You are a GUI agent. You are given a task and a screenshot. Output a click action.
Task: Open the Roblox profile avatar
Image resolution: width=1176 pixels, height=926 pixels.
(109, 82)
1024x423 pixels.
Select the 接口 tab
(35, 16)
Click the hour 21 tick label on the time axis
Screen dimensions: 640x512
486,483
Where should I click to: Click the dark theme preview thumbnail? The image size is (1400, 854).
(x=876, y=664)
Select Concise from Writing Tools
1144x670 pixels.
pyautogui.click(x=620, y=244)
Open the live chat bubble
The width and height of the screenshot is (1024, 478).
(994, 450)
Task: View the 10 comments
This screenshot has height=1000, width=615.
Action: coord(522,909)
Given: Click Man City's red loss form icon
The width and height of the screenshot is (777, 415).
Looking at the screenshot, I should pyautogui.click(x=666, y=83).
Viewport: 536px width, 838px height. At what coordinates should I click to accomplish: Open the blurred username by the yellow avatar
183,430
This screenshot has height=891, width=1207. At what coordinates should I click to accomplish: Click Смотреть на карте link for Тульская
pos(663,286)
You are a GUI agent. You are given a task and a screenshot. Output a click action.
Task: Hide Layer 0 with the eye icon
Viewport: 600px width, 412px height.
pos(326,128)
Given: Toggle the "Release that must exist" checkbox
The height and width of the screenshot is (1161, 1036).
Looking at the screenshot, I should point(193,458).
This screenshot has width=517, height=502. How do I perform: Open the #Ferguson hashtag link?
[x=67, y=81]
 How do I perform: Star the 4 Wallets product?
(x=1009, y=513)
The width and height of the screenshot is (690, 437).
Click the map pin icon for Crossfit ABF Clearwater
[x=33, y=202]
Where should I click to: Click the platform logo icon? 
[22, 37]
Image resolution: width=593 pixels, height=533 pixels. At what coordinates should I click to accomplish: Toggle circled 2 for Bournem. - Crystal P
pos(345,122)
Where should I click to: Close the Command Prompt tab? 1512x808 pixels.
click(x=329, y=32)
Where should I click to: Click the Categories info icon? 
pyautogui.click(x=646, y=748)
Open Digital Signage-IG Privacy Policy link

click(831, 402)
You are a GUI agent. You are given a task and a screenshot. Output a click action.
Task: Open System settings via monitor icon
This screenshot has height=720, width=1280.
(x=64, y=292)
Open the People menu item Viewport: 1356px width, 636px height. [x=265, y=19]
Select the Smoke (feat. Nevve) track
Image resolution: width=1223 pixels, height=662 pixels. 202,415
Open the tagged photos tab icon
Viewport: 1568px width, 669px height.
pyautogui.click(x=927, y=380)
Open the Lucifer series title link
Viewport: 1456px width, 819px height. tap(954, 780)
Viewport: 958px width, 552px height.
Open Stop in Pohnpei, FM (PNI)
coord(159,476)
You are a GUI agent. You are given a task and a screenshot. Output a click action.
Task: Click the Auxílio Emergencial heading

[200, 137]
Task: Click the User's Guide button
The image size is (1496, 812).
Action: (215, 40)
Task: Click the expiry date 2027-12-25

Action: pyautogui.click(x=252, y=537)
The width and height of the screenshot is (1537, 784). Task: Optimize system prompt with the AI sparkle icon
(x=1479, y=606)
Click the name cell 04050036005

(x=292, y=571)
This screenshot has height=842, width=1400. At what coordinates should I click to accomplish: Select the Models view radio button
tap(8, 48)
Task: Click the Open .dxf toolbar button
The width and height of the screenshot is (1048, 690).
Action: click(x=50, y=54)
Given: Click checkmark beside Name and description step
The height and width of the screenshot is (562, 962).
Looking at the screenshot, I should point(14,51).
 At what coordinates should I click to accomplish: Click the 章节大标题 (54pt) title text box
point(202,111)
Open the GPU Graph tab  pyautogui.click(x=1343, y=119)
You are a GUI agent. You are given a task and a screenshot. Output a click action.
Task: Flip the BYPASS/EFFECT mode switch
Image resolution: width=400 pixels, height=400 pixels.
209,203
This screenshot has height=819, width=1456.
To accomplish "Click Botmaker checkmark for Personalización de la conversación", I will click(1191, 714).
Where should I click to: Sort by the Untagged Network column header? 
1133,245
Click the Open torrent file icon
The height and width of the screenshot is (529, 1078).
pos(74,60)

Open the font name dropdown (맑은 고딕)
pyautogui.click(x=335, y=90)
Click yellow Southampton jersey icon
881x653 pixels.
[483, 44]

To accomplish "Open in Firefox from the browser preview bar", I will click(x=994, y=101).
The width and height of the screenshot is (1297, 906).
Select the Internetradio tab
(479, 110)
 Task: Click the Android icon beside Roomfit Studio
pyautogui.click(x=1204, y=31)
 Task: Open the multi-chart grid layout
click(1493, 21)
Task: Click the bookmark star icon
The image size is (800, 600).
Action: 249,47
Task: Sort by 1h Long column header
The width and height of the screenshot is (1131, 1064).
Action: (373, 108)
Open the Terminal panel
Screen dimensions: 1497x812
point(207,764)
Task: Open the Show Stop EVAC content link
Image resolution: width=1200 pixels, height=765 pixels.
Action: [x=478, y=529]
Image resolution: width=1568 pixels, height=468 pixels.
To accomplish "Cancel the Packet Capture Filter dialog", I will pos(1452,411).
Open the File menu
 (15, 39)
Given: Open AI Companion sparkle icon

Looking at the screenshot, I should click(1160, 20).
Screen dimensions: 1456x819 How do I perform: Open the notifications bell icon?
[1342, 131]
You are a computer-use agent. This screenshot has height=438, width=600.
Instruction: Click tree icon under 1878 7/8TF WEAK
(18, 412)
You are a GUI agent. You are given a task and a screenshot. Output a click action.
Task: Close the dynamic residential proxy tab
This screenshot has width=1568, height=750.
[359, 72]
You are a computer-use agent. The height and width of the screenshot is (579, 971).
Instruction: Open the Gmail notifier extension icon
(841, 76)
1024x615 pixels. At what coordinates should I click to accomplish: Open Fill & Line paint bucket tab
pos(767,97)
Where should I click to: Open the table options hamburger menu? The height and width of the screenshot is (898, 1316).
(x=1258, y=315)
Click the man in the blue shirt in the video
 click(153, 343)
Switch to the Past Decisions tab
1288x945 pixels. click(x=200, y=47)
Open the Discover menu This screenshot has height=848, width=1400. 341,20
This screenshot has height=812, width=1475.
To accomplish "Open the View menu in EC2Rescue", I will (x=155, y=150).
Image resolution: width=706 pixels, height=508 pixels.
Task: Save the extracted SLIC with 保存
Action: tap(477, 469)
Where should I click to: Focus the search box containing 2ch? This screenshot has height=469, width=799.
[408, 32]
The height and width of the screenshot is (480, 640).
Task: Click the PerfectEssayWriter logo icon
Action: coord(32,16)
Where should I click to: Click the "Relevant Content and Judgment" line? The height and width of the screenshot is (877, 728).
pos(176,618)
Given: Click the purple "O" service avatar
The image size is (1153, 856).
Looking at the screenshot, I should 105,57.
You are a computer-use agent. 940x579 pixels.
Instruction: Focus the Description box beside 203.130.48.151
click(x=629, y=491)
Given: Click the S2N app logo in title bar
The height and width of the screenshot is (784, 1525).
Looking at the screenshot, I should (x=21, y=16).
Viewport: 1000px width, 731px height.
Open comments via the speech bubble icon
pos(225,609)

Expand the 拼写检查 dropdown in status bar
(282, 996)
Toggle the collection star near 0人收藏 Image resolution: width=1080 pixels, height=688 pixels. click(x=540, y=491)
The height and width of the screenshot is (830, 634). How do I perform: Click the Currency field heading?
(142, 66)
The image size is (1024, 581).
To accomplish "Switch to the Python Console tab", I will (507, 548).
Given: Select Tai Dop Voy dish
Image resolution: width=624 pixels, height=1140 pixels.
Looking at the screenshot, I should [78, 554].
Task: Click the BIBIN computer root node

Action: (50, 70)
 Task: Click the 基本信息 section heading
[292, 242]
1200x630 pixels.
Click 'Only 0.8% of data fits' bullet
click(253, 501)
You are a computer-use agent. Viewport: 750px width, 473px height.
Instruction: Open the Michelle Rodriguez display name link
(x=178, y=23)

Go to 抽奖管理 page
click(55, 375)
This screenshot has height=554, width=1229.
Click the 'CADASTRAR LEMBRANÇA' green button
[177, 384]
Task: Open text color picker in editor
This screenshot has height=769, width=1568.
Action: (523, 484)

##########

WHAT YOU ARE ASKED TO DO
Reproduce the entries from the line containing "Open the Lucifer series title link" down to the line containing "(x=292, y=571)", both included, with the requests unchanged. Shift every number in the answers up by 34; this covers the click coordinates and the viewport width and height given in one answer.

THE REPLY
Open the Lucifer series title link
Viewport: 1490px width, 853px height. tap(988, 814)
Viewport: 958px width, 552px height.
Open Stop in Pohnpei, FM (PNI)
coord(193,510)
You are a GUI agent. You are given a task and a screenshot. Output a click action.
Task: Click the Auxílio Emergencial heading

[234, 171]
Task: Click the User's Guide button
The image size is (1496, 812).
Action: (249, 74)
Task: Click the expiry date 2027-12-25

Action: pyautogui.click(x=286, y=571)
The width and height of the screenshot is (1537, 784). Task: Optimize system prompt with the AI sparkle icon
(x=1513, y=640)
Click the name cell 04050036005

(x=326, y=605)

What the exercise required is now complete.